For detailed patterns, see `references/contract-testing.md`.

## Test Data Management Strategies

### When to Use Each Approach

**Fixtures (Static Data)**:
- Pros: Deterministic, easy to debug
- Cons: Can become stale, doesn't test variety
- Use When: Testing known scenarios, regression tests

**Factories (Generated Data)**:
- Pros: Flexible, generates variety
- Cons: Less deterministic, harder to debug
- Use When: Need diverse test data, testing edge cases

**Property-Based Testing (Random Data)**:
- Pros: Finds edge cases not anticipated
- Cons: Can be slow, failures harder to reproduce
- Use When: Complex algorithms, parsers, validators

**Recommended Combination**:
- **Unit Tests**: Fixtures (known inputs) + Property-Based (edge cases)
- **Integration Tests**: Factories (flexible data) + Database seeding
- **E2E Tests**: Fixtures (reproducible scenarios)

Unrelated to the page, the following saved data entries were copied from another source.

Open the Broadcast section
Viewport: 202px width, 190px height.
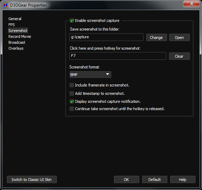click(x=17, y=42)
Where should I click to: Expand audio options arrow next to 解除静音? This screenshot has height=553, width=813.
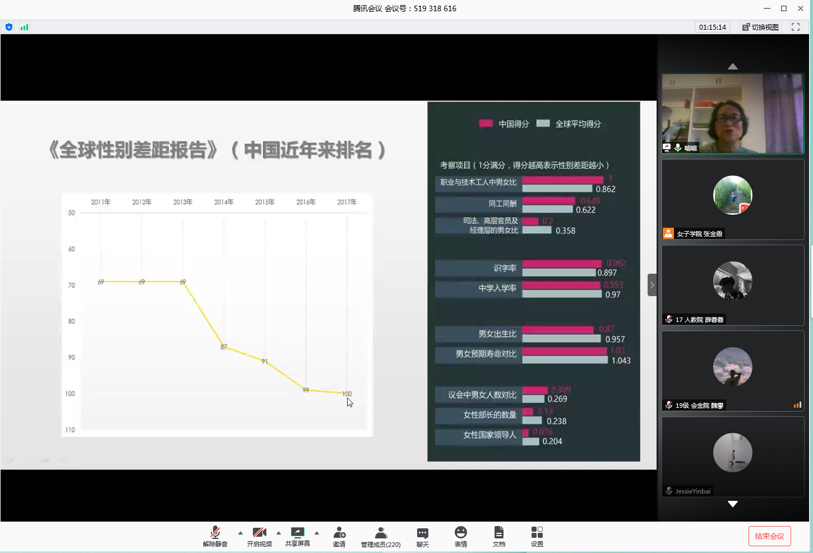(x=241, y=533)
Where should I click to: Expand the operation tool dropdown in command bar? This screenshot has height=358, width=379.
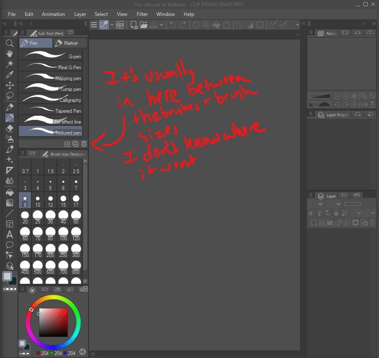pyautogui.click(x=112, y=25)
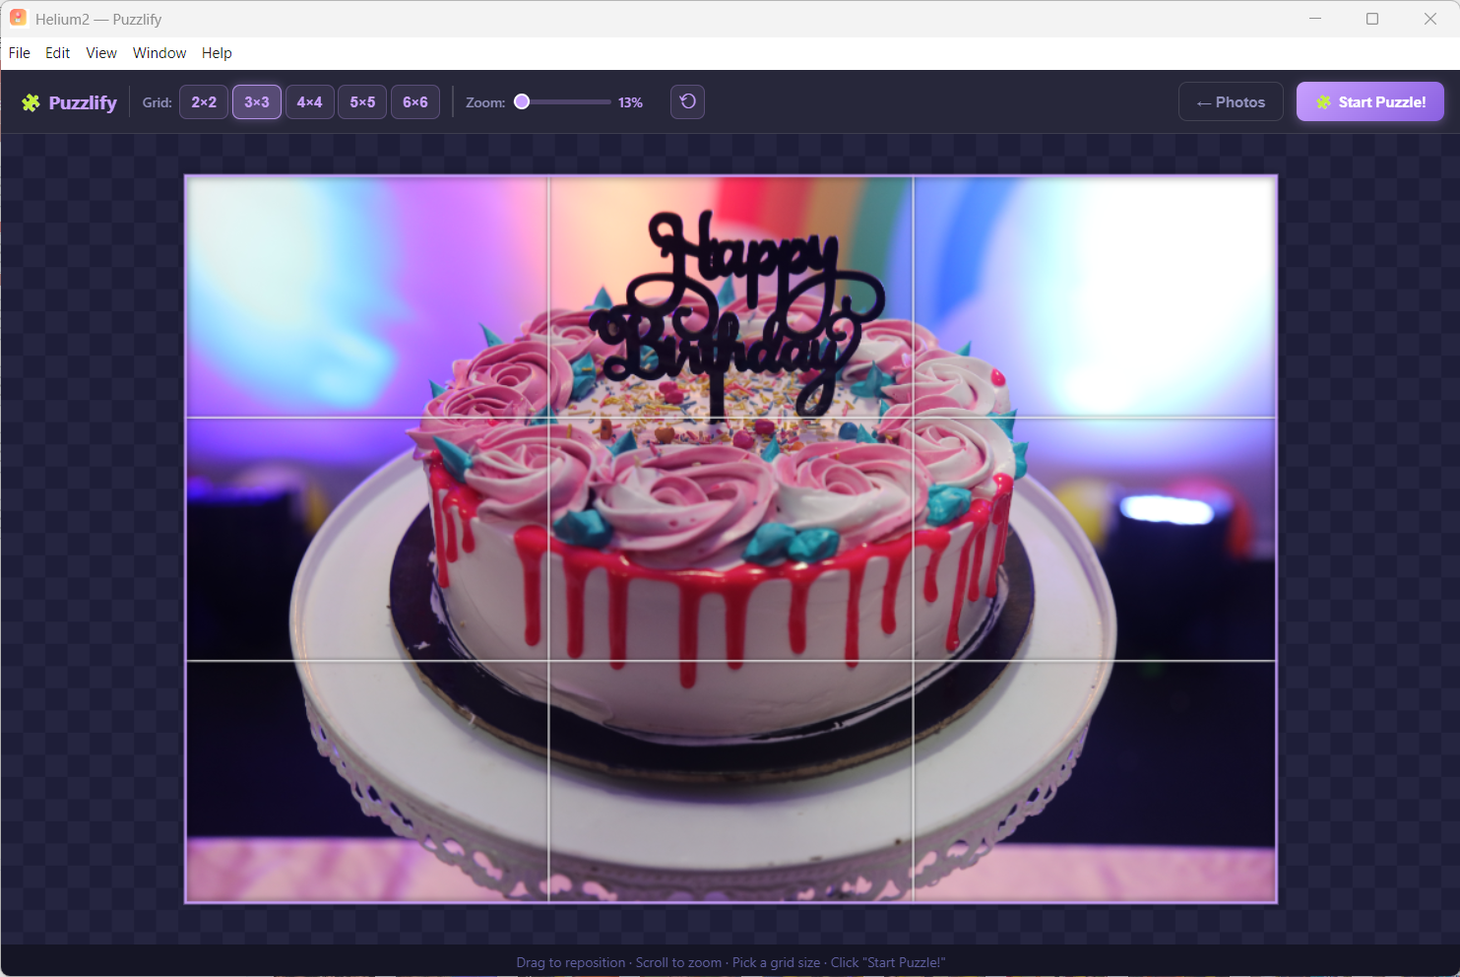1460x977 pixels.
Task: Go back to Photos
Action: (1231, 101)
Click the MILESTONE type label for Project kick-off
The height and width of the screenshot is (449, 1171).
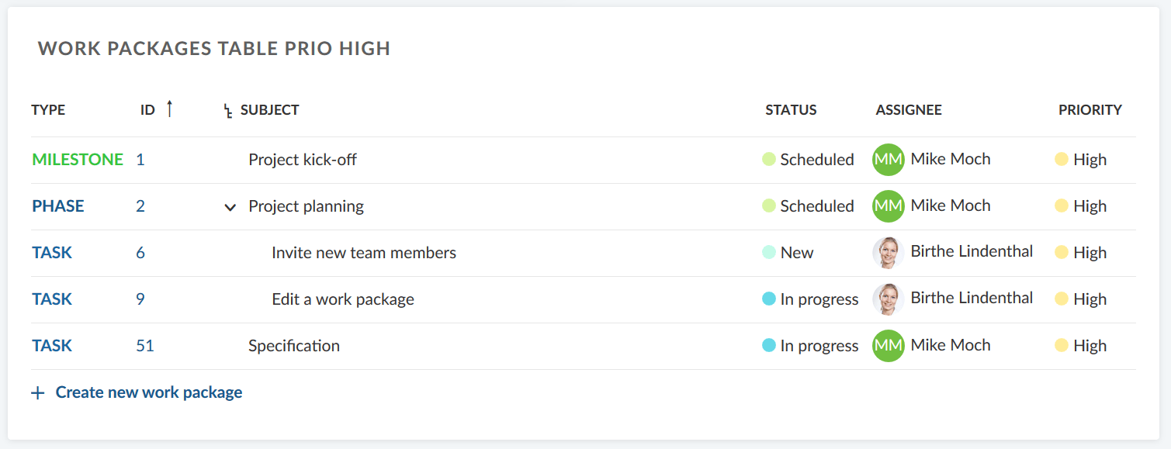coord(78,159)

**Property-Based Testing Tools**:
- **TypeScript/JavaScript**: fast-check
- **Python**: hypothesis (best-in-class)
- **Go**: gopter
- **Rust**: proptest (primary)

For detailed strategies, see `references/test-data-strategies.md`.

## Mocking Decision Matrix

### When to Mock vs. Use Real Dependencies

| Dependency | Unit Test | Integration Test | E2E Test |
|------------|-----------|------------------|----------|
| **Database** | Mock (in-memory) | Real (test DB, Docker) | Real (staging DB) |
| **External API** | Mock (MSW, nock) | Mock (MSW, VCR) | Real (or staging) |
| **Filesystem** | Mock (in-memory FS) | Real (temp directory) | Real |
| **Time/Date** | Mock (freezeTime) | Mock (if deterministic) | Real (usually) |
| **Environment Variables** | Mock (setEnv) | Mock (test config) | Real (test env) |
| **Internal Services** | Mock (stub) | Real (or container) | Real |

**Guiding Principles**:
1. **Unit Tests**: Mock everything external
2. **Integration Tests**: Use real database (ephemeral), mock external APIs
3. **E2E Tests**: Use real everything (or staging equivalents)
4. **Contract Tests**: Mock nothing (test real interfaces)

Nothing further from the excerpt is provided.